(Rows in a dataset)
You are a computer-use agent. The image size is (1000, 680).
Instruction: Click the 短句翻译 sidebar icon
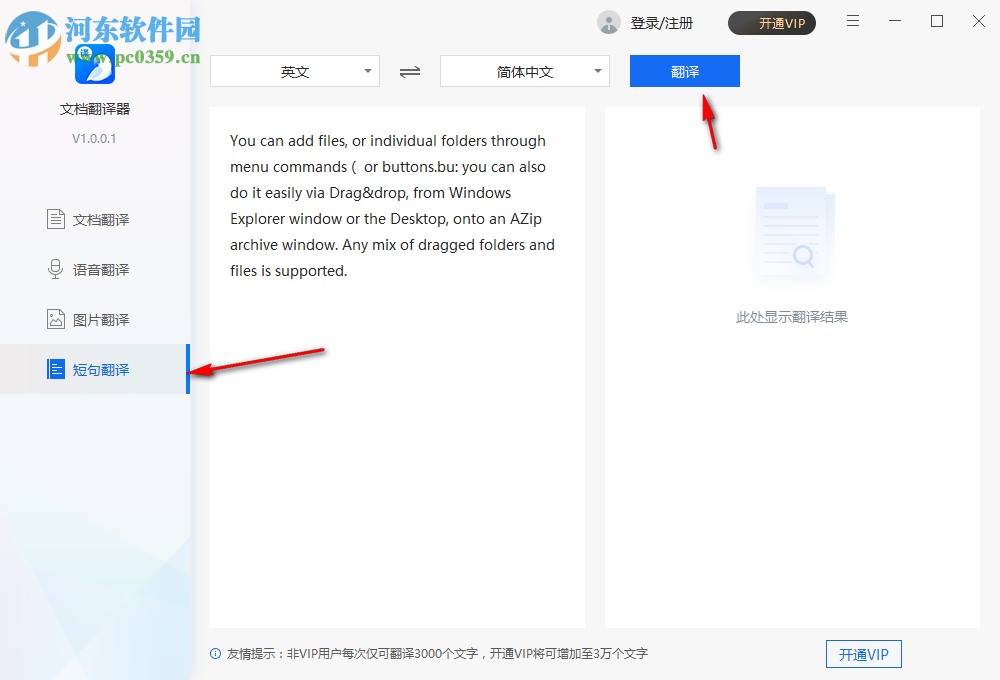click(x=55, y=368)
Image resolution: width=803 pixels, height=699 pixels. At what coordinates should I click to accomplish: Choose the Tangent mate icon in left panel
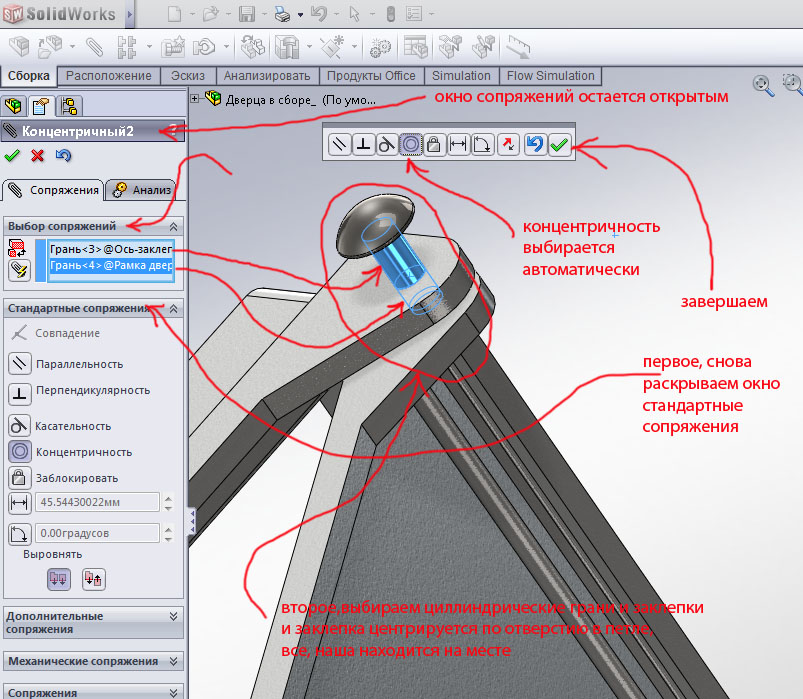coord(19,425)
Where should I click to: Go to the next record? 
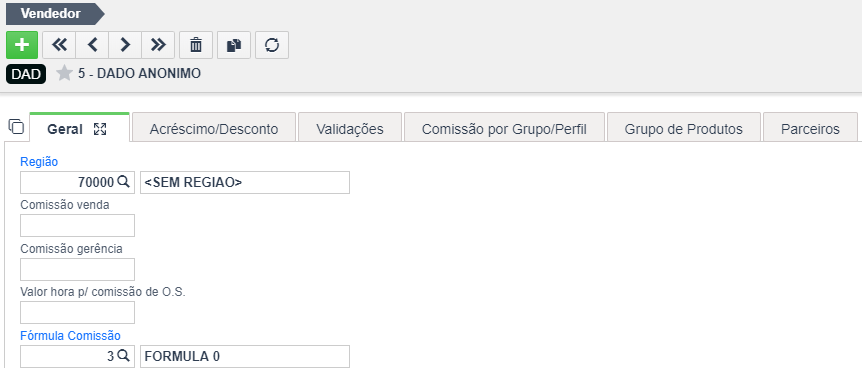(125, 45)
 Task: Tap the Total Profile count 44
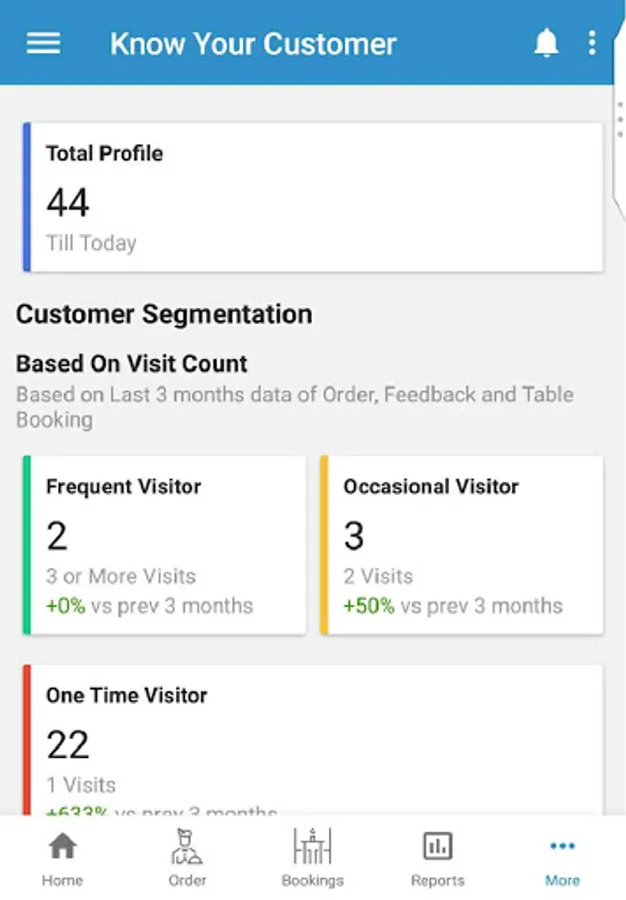pos(68,203)
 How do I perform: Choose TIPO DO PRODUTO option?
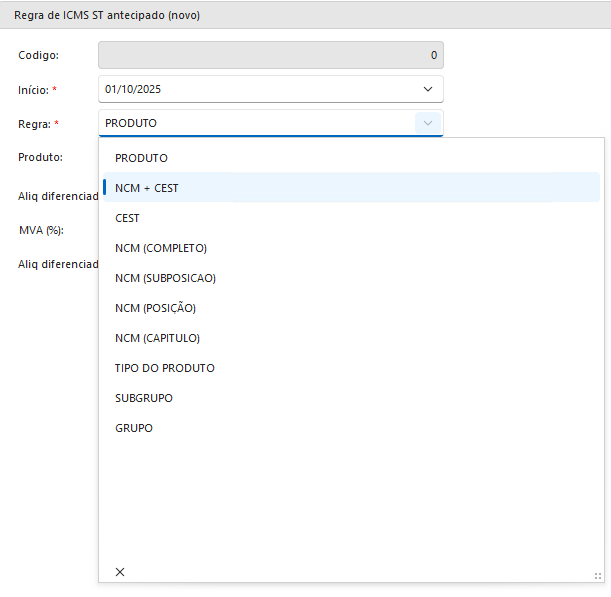[164, 368]
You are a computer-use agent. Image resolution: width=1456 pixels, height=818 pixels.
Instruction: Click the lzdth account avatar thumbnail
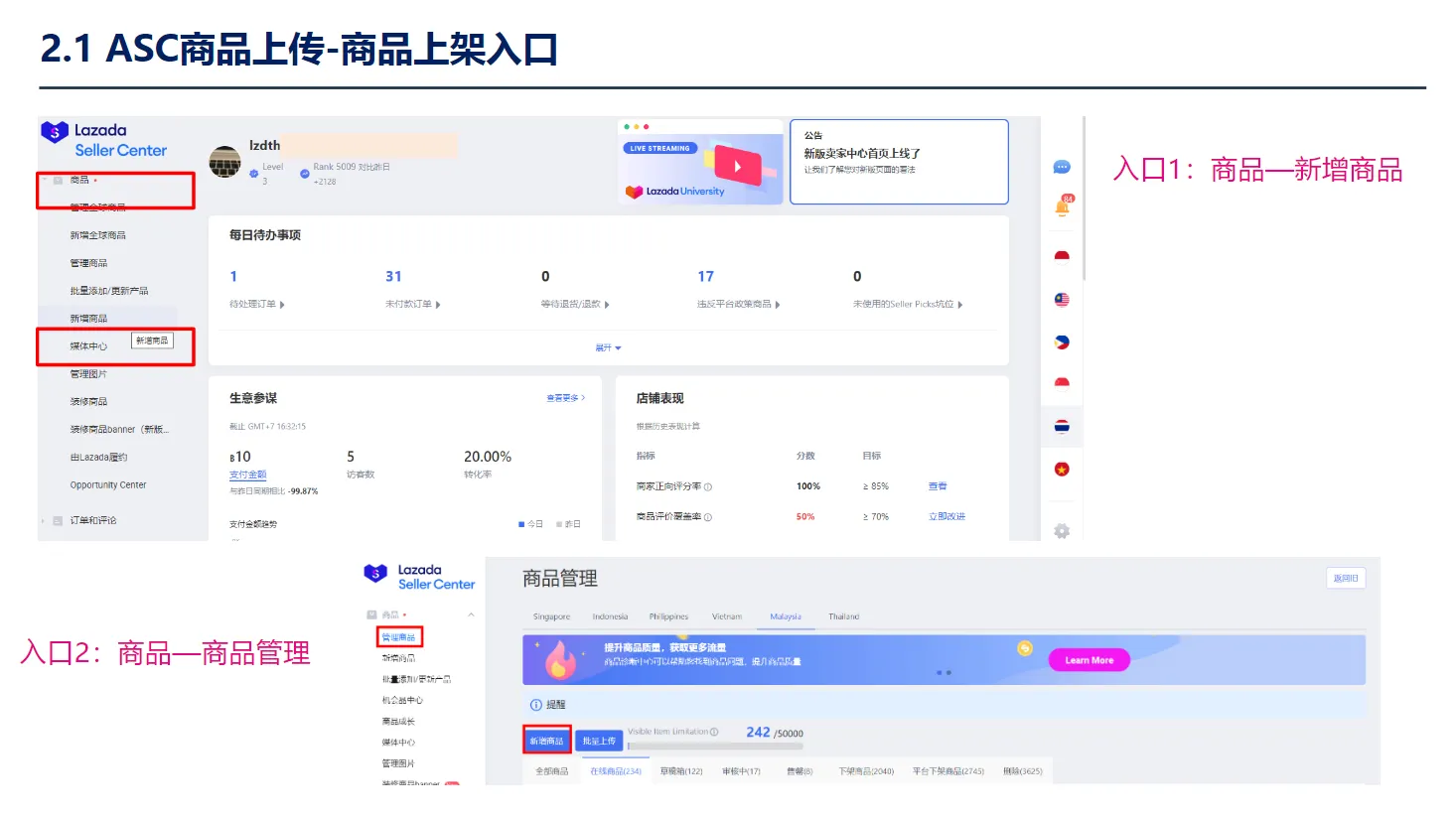224,162
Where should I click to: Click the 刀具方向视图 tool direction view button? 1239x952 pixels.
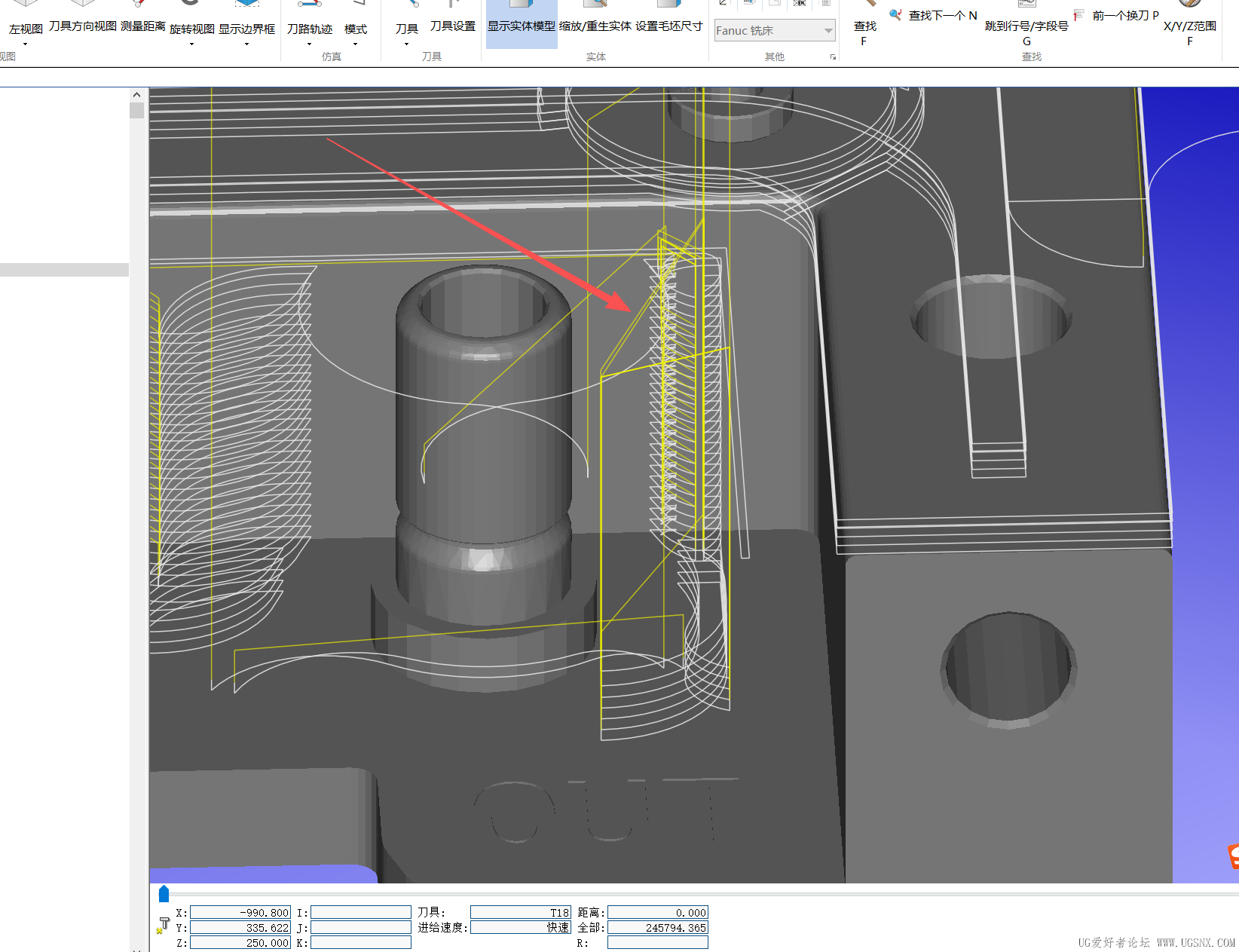coord(82,26)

*Required work:* Output the rows again verbatim, from the line with "You are a computer-use agent. Image" through the end of the rows, both ends included. Leave the pictures out of the answer.

*Finished task:*
You are a computer-use agent. Image resolution: width=1456 pixels, height=818 pixels.
Instruction: Click the lzdth account avatar thumbnail
224,162
Where should I click to: Click the 刀具方向视图 tool direction view button? 1239x952 pixels.
coord(82,26)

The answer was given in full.